■ THE TASK
Scan each line of the records for the word "will" and extract the ones that have it.

■ SOURCE DATA
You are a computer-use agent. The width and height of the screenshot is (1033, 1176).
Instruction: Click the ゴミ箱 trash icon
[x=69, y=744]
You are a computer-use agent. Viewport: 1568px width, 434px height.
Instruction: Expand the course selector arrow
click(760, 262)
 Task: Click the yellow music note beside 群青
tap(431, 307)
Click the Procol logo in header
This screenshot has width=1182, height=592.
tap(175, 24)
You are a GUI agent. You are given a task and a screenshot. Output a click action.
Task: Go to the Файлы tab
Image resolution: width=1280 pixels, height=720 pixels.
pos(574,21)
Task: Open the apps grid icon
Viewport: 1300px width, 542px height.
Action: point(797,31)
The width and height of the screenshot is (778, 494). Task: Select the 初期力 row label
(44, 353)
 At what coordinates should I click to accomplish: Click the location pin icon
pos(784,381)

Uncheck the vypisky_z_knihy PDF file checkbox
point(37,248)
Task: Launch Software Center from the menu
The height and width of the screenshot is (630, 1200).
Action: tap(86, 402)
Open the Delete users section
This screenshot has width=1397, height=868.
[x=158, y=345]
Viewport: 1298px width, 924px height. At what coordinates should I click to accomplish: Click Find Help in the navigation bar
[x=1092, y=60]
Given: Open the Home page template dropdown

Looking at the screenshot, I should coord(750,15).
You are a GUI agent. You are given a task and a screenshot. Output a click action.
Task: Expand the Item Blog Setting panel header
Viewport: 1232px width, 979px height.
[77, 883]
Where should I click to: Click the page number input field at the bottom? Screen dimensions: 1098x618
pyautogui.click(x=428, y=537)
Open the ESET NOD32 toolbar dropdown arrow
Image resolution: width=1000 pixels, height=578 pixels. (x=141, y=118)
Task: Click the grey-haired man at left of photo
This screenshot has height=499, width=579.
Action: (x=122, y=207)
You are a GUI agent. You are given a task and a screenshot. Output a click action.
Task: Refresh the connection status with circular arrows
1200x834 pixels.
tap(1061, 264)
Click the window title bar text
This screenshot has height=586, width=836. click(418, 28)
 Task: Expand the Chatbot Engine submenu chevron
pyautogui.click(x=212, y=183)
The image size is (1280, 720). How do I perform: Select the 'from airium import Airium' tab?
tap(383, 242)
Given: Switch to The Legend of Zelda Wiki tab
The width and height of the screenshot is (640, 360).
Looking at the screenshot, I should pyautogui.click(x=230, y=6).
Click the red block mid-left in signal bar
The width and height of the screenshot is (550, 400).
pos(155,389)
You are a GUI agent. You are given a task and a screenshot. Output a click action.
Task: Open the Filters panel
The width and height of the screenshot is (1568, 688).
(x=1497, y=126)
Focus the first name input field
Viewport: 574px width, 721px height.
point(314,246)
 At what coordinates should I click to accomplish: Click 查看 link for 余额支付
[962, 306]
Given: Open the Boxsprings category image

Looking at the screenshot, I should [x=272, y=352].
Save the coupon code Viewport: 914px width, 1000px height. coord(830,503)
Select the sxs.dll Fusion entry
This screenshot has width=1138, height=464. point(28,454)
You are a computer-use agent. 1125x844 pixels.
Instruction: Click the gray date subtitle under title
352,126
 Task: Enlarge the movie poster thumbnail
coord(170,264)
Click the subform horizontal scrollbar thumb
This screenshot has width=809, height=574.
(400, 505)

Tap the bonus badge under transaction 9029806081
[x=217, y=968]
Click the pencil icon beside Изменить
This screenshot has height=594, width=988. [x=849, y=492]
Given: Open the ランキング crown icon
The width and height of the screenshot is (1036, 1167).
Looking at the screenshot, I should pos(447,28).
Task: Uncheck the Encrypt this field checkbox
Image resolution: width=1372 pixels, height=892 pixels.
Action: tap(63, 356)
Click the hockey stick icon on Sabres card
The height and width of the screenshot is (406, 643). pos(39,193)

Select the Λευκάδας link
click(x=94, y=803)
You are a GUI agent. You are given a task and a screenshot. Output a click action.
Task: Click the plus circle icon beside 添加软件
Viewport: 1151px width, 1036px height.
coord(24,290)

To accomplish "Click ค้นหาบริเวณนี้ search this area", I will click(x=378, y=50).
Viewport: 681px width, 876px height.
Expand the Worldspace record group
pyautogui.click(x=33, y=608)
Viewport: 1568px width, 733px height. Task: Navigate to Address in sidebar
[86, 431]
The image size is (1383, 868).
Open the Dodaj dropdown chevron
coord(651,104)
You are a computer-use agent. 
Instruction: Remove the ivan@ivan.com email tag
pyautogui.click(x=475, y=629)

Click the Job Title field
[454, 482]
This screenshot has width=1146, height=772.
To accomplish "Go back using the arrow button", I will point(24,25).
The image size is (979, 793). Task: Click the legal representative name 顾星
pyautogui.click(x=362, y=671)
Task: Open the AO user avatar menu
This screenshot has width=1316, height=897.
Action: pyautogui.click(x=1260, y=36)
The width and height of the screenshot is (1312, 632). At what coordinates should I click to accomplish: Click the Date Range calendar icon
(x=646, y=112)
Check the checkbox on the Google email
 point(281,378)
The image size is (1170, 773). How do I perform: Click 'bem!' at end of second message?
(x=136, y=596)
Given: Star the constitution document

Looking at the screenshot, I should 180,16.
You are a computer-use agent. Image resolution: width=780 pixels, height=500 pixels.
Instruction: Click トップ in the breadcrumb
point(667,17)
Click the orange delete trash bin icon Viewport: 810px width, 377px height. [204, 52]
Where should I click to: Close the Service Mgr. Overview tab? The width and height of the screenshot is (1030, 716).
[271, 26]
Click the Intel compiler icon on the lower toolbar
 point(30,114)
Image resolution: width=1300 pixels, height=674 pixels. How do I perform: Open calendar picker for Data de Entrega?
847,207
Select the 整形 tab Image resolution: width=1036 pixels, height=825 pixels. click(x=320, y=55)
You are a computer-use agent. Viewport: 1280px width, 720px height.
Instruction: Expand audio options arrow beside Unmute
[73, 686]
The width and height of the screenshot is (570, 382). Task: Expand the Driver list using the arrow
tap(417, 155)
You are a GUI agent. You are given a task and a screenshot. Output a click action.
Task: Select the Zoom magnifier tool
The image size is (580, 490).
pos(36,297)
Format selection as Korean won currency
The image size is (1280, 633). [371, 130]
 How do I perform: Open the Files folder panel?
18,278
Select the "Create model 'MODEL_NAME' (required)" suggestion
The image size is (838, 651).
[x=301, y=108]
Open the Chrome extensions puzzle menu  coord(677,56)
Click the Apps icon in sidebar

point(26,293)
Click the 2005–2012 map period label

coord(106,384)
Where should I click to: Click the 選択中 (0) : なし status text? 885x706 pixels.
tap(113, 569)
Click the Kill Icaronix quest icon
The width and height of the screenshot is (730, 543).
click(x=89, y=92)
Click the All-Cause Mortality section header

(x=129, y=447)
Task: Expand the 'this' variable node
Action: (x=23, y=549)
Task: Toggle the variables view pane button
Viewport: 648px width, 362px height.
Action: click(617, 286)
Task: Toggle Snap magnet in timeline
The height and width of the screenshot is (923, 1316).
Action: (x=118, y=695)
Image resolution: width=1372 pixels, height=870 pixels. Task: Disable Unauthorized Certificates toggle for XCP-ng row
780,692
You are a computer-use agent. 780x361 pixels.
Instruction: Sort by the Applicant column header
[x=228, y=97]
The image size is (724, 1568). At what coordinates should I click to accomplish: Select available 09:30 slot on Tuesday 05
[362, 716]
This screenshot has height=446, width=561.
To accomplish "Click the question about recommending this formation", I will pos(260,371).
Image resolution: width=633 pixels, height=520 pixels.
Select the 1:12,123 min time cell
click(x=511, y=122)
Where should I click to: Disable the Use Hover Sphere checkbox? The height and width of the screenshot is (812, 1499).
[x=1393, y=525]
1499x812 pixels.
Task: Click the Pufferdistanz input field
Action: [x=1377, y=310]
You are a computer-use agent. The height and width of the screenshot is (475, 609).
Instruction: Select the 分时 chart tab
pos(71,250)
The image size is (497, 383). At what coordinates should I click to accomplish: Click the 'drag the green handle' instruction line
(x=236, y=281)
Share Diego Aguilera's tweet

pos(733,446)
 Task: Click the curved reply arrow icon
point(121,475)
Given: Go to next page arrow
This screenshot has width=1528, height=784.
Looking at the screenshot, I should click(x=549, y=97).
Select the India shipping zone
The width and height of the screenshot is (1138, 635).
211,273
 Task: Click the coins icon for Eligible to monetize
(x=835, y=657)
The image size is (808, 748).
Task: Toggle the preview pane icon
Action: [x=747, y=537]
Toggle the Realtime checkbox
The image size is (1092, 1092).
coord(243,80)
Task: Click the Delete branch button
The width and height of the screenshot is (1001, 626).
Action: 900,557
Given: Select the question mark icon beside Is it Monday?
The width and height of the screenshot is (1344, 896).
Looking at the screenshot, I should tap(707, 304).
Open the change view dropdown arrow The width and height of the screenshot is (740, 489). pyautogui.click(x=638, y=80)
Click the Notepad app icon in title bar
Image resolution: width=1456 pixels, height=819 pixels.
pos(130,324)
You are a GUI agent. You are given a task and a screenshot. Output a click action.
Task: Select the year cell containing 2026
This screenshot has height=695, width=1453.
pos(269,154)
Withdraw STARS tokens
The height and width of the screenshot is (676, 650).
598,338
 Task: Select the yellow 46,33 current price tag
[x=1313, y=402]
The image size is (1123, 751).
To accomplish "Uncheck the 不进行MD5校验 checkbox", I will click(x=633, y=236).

■ ANSWER SECTION
To accomplish "Click ค้นหาบริเวณนี้ search this area", I will click(x=378, y=50).
To accomplish "Go back using the arrow button", I will point(24,25).
To accomplish "Click the question about recommending this formation", I will pos(260,371).
To accomplish "Uncheck the 不进行MD5校验 checkbox", I will click(x=633, y=236).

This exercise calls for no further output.